Why do organizations fail at runbooks?
Following the cascade of failure on the HN thread, the two big problems seem to be priorities and toolchains. Which are inter-related in that the costlier a toolchain is to use, the harder it is to prioritize documentation.
For example, someone who uses GUIs all day has a problem because they have to edit their 8-hour work session down into a series of screen captures or a mini-film. Similarly, people who actually type into a command-line shell are disadvantaged because they have to edit their history file down into something legible.
Using an editor to drive a shell makes runbooks easier because both duck-talking and documenting help.

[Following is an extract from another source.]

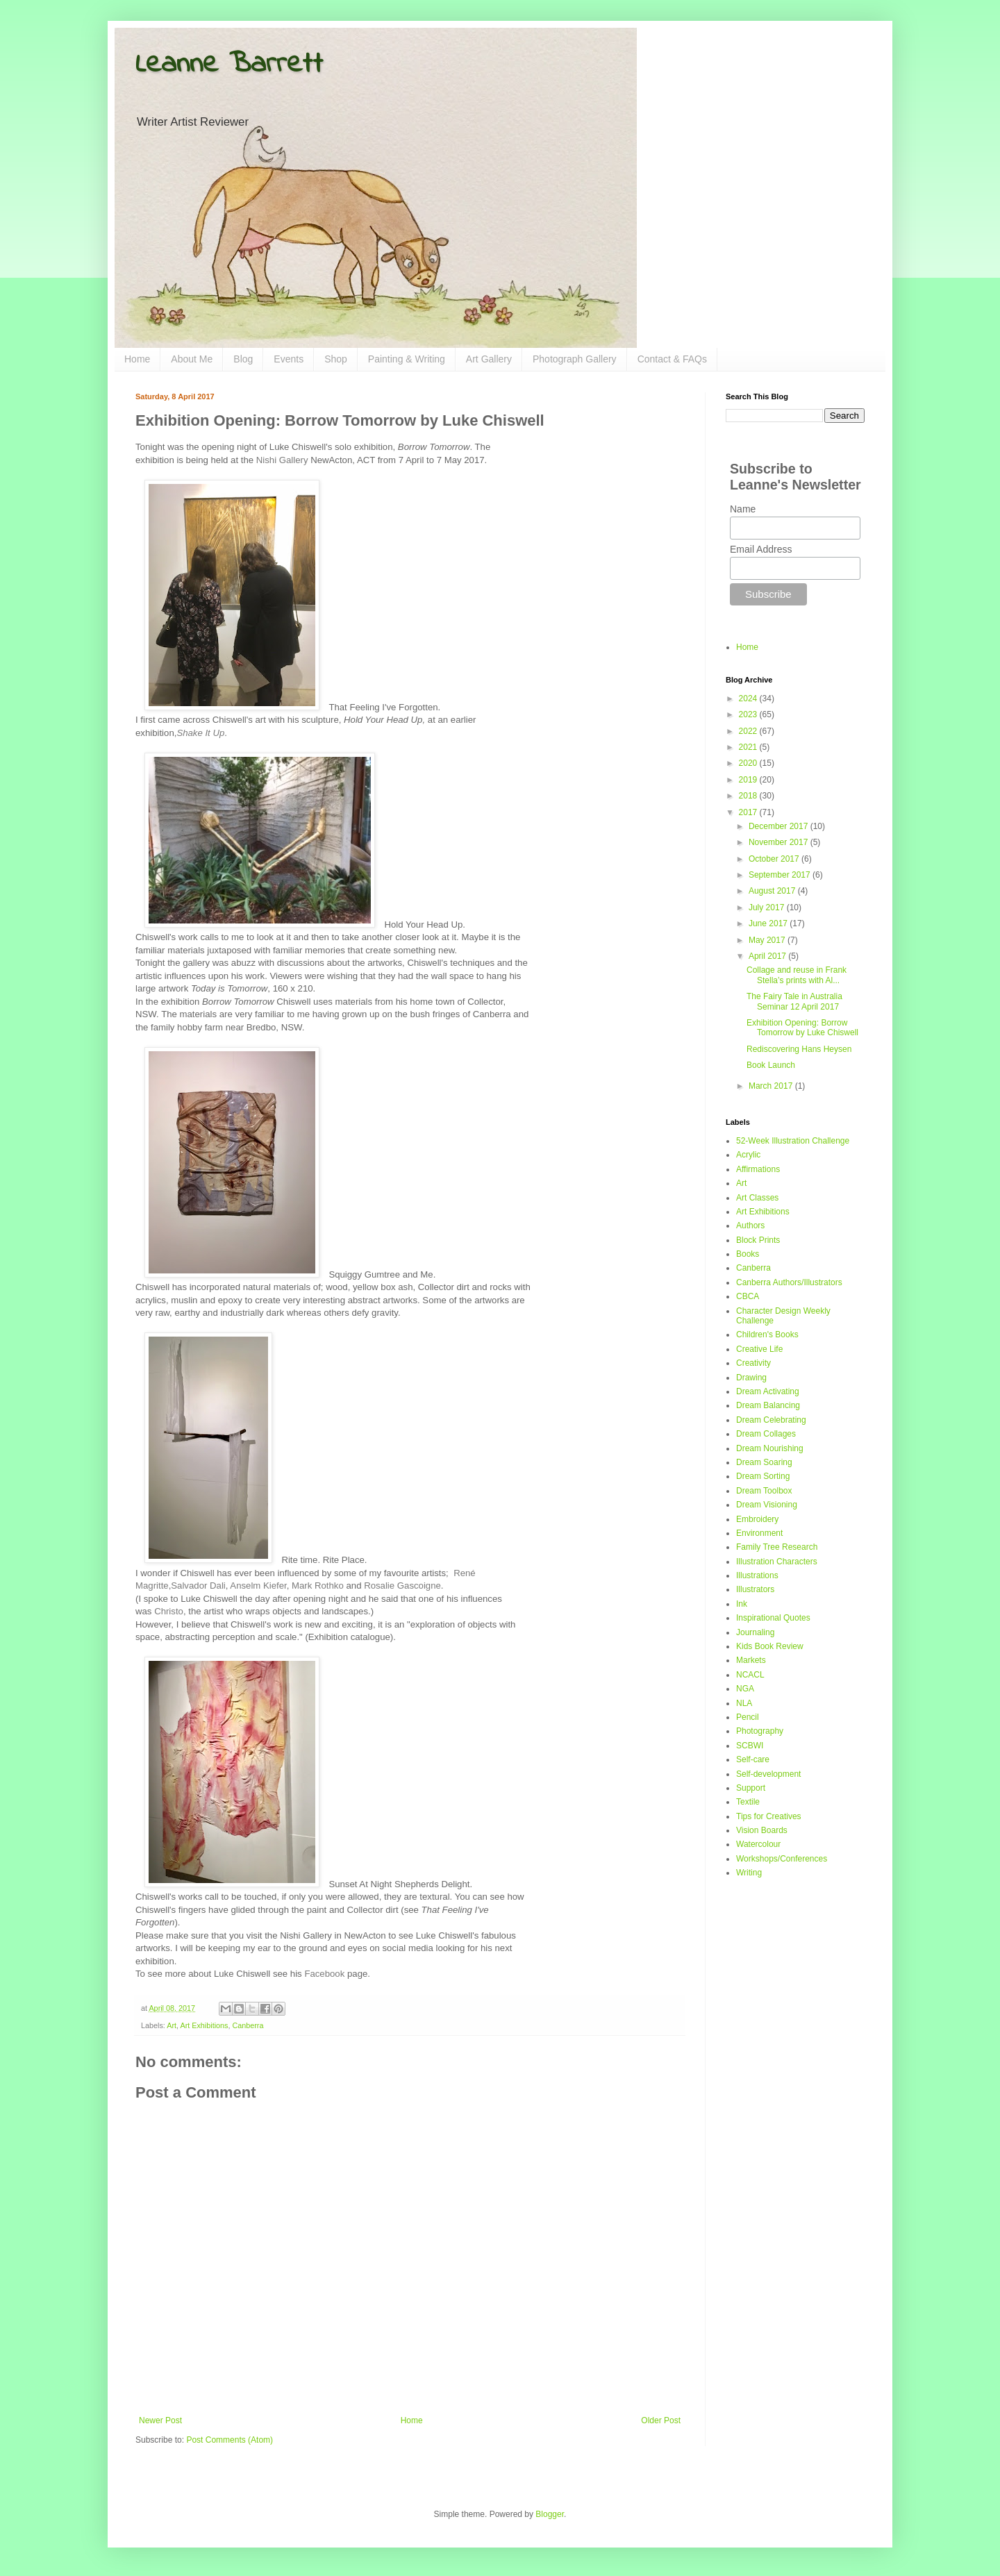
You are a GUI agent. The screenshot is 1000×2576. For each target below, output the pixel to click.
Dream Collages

Duck-talking for literate administration means writing down a question, and trying to answer it by writing a series of shell commands that are then sent to the shell, and the results pulled back into the document. For example:
\sec Upgrade Plan Size of current prod? \shell ssh db1-prd.example.com df -h | grep dev.vd /dev/vda 10G 8.4G 1.6G 84% / /dev/vdb 200G 98G 103G 49% /opt/example/db1 ssh db1-prd.example.com free -m total used free shared buff/cache available Mem: 16024 2353 163 9 13507 13330 Swap: 1023 0 1023 ^Z
While documenting works by helping to organize problem-solving, ie. start with a Polya-esque process where free-form writing reigns initially, then gives way to explorations which are recorded just as duck-talking was in the above example.

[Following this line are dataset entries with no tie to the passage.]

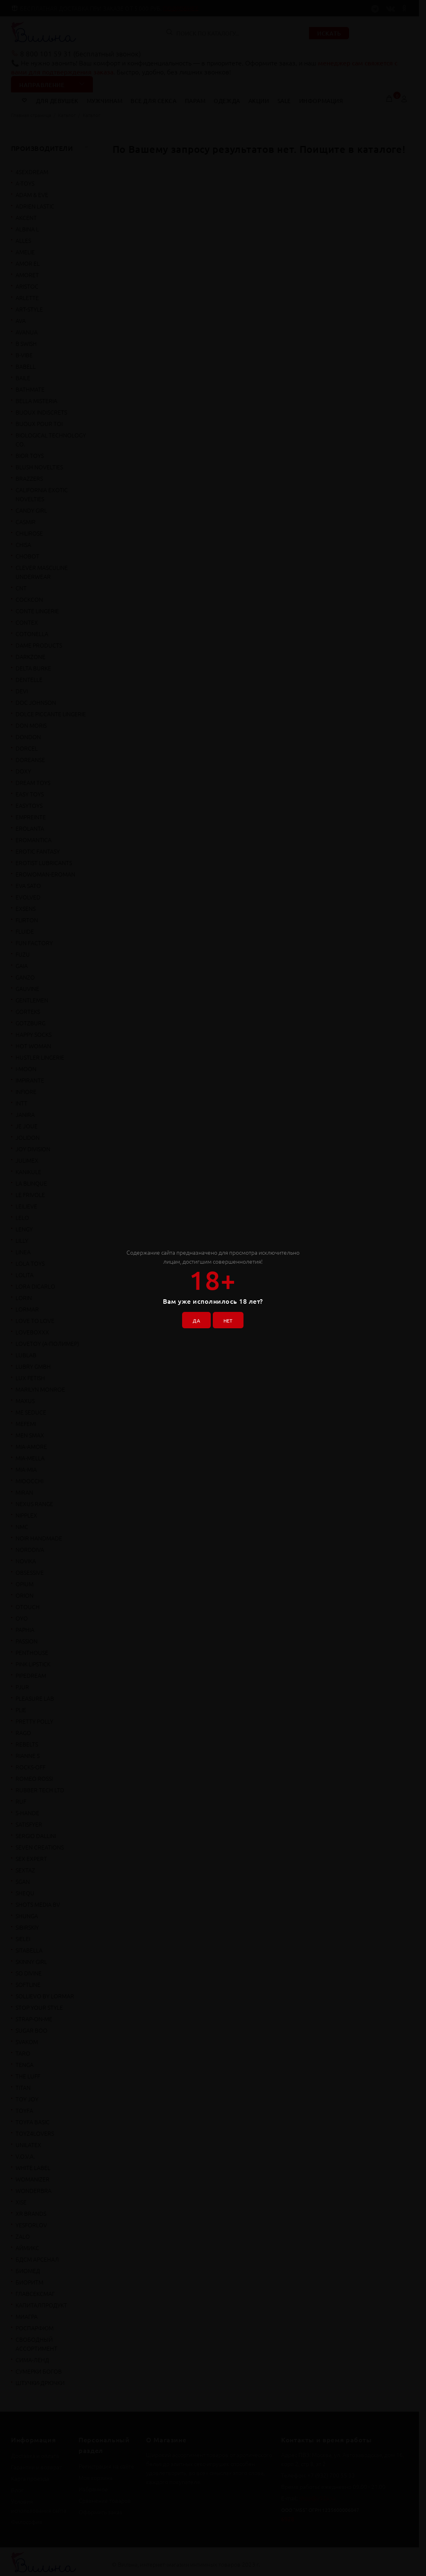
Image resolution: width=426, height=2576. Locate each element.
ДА (193, 1318)
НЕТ (230, 1318)
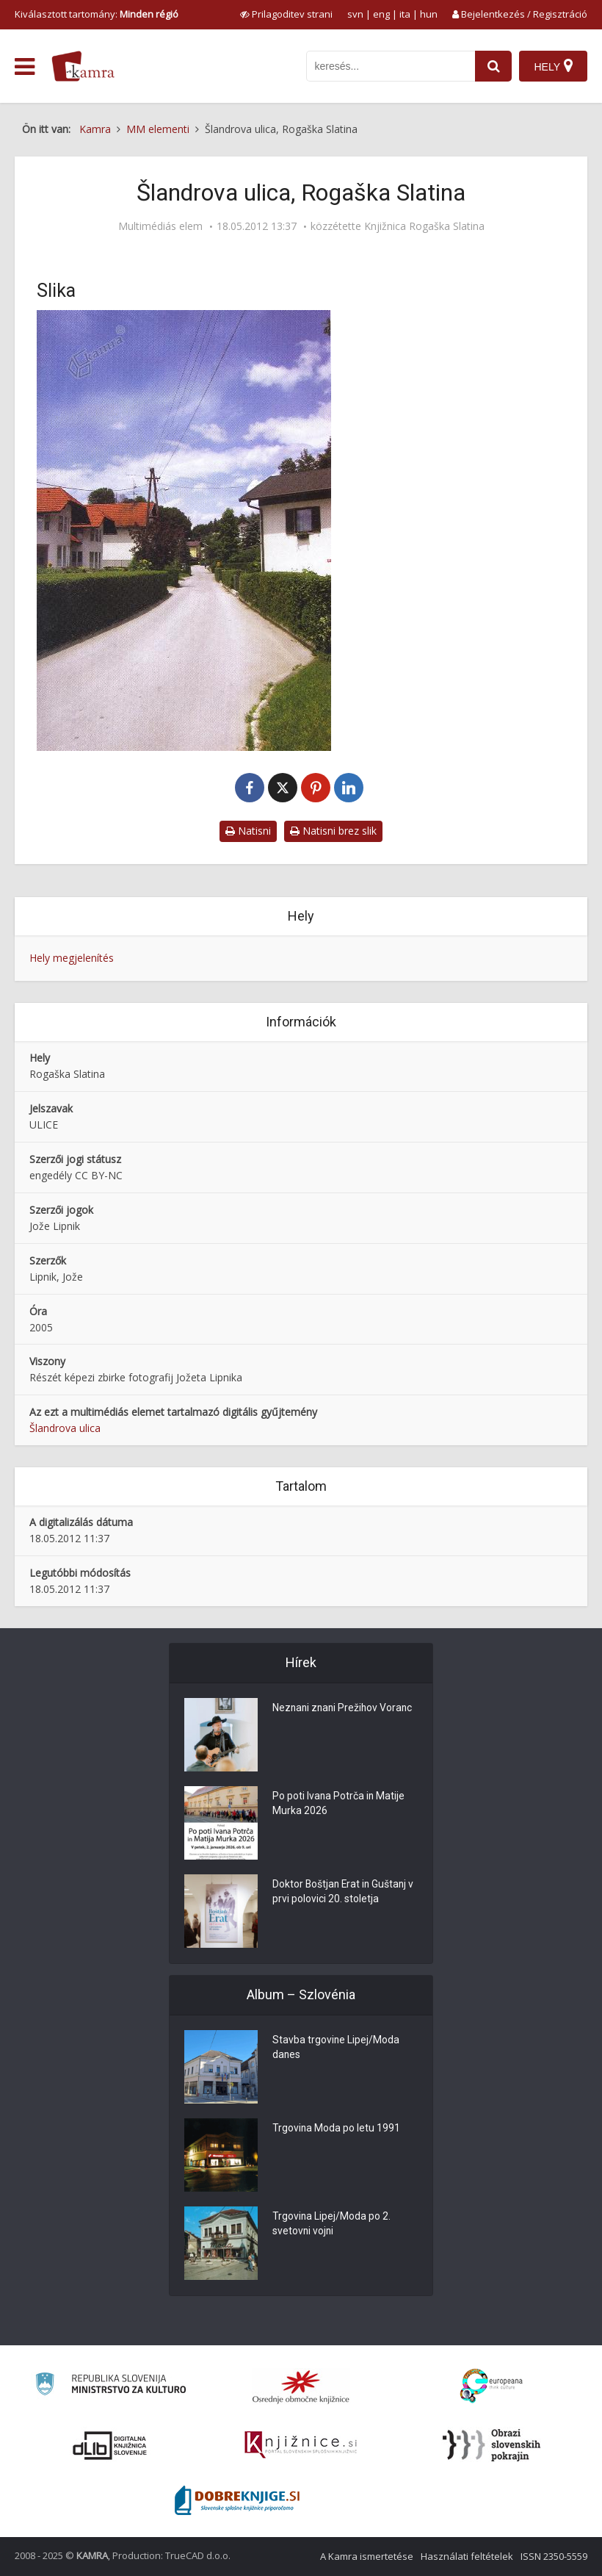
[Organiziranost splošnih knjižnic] (301, 2386)
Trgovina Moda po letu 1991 (336, 2129)
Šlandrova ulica (65, 1428)
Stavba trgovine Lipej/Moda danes (336, 2048)
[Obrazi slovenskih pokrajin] (491, 2445)
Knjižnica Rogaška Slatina (424, 226)
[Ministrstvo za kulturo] (110, 2386)
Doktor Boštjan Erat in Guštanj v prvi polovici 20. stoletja (344, 1892)
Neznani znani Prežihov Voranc (344, 1709)
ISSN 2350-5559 (554, 2556)
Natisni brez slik (333, 831)
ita (404, 14)
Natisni (248, 831)
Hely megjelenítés (71, 958)
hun (429, 14)
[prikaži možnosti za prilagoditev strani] (286, 14)
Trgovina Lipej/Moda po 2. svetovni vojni (331, 2225)
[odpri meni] (25, 67)
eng (381, 14)
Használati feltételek (467, 2556)
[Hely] (553, 66)
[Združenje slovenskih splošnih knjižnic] (301, 2445)
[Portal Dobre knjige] (237, 2500)
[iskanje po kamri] (390, 66)
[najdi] (493, 66)
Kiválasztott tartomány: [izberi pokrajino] (96, 14)
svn (355, 14)
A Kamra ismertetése (366, 2556)
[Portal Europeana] (491, 2386)
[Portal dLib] (110, 2445)
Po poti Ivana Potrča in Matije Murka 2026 (339, 1804)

People have to live in their documentation. Once people write natively for posterity, document re-use (i.e. a run-book) becomes part of the Polya process' literature review, ie. once a pattern of use is recognized, it can be extracted, named, and improved. For example:
\sec Prior art :r ! git grep -l -e db1 -e postgresql
The pain is that many popular tools are not documentation-friendly. GUIs, IDEs, and shells like fish all prioritize doing over thinking, with the end result that many people end up anti-documentation.
As evident from the HN thread above, many organizations are pre-historic in that only artifacts exist. This is important enough to bear restating pointedly:
If all you have are artifacts, then you are literally pre-historic.